• EGYPT
  • March 6, 2015
  • 6 minutes read

Rights Report: Egyptian Prisons, Detention Centers Kill More Egyptians Every Month

Rights Report: Egyptian Prisons, Detention Centers Kill More Egyptians Every Month

 The Arab Organization for Human Rights (AOHR) – an NGO based in Britain – issued a report on Thursday, March 5, 2015 entitled ‘Slow death in Egyptian Prisons’. This focused on medical negligence and gross violations against detainees in Egyptian prisons, which led to the deaths of dozens of detainees and the infection of hundreds with dangerous diseases.



The AOHR report documented the large increase in the number of detainees in Egypt due to the security crackdown by the regime against its opponents, especially with the expansion of pre-trial detention and the abolition of the maximum length of such remand detention.


The report said that the majority of jails and detention centers constitute a grave danger to the lives of all detainees as a natural result of poor conditions of detention inside these places, in addition to issues of corruption in prison administrations and police departments, as well as the absence of oversight into those places of detention, medical neglect and improper care.


The report further emphasized that – from the first moments of arrest – most detainees suffered brutal beatings and grotesque torture to force them to sign false confessions to committing crimes against public security or terrorist offenses. Then, detainees are transferred to places of detention, which are mainly slaughterhouses where diseases run rampant, are spread widely, and infection is transmitted to all, which makes conditions worse for detainees, and healthy ones are infected with serious illnesses.

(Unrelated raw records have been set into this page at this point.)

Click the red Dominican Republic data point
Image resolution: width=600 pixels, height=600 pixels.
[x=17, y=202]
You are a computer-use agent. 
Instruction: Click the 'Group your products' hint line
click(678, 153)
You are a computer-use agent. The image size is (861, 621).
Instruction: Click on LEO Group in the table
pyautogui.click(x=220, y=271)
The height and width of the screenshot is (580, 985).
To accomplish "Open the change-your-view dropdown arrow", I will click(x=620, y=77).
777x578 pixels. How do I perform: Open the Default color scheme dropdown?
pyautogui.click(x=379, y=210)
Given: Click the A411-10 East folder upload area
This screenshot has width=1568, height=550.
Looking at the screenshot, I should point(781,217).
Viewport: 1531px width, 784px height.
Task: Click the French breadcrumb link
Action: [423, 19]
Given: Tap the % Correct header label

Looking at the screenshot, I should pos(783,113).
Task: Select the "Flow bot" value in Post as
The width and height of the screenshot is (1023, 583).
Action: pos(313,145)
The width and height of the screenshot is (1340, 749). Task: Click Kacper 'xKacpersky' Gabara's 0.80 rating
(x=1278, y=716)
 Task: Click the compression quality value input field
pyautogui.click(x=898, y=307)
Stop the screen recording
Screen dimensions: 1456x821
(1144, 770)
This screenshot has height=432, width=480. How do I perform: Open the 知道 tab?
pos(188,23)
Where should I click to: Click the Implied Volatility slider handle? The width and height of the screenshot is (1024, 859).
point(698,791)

The AOHR report documented the deaths of 26 detainees, including two women, in Egyptian prisons over the period of four months, from the September 1 to the December 31, 2014.


The report stressed that all these people died as a result of deliberate negligence of their health conditions by security services or prevention of medical assistance to them, while some died under torture routinely carried out by coup security forces.
The report also documented the cases of 42 ill detainees, including 14 people who are slowly dying due to advanced health problems, poor conditions in detention and the lack of necessary facilities for treatment, with the public prosecutor refusing to release them for health conditions, in violation of the provisions of the Prisons Law and the Criminal Procedure Code.


The report emphasized that the reality of Egyptian jails and detention centers affirm that there is a huge divide between international and domestic laws on the one hand and between the reality as applied in Egypt. Despite the compliance of the Egyptian Prisons Act with the majority of what has been stipulated in the Minimum Rules for the Treatment of Prisoners, all these texts remain dead letters never applied.


Moreover, the report said that according to the rules of criminal responsibility, the suffering of detainees killed inside places of detention for any reasons like torture, medical negligence or improper care, is the responsibility of all those who are directly involved in acts of torture as well as prison and detention center managers, and also those in charge of the executive branch in the Egyptian regime who knew of the crime and did nothing to stop it.


The report pointed out that all the evidence and studies on Egyptian jails and detention conditions confirm that the continuation of the non-human approach will certainly cause the death of detainees, especially with the presence of hundreds of detainees now in Egyptian jails and detention centers in poor health conditions.


Citing this dangerous reality, the report called on the Secretary-General of the United Nations, the African Commission for Human and Peoples Rights and the European Union to take practical and urgent steps for the release of arbitrarily detained citizens in Egyptian prisons, and to put pressure on the Egyptian authorities to ensure their commitment to local and international laws.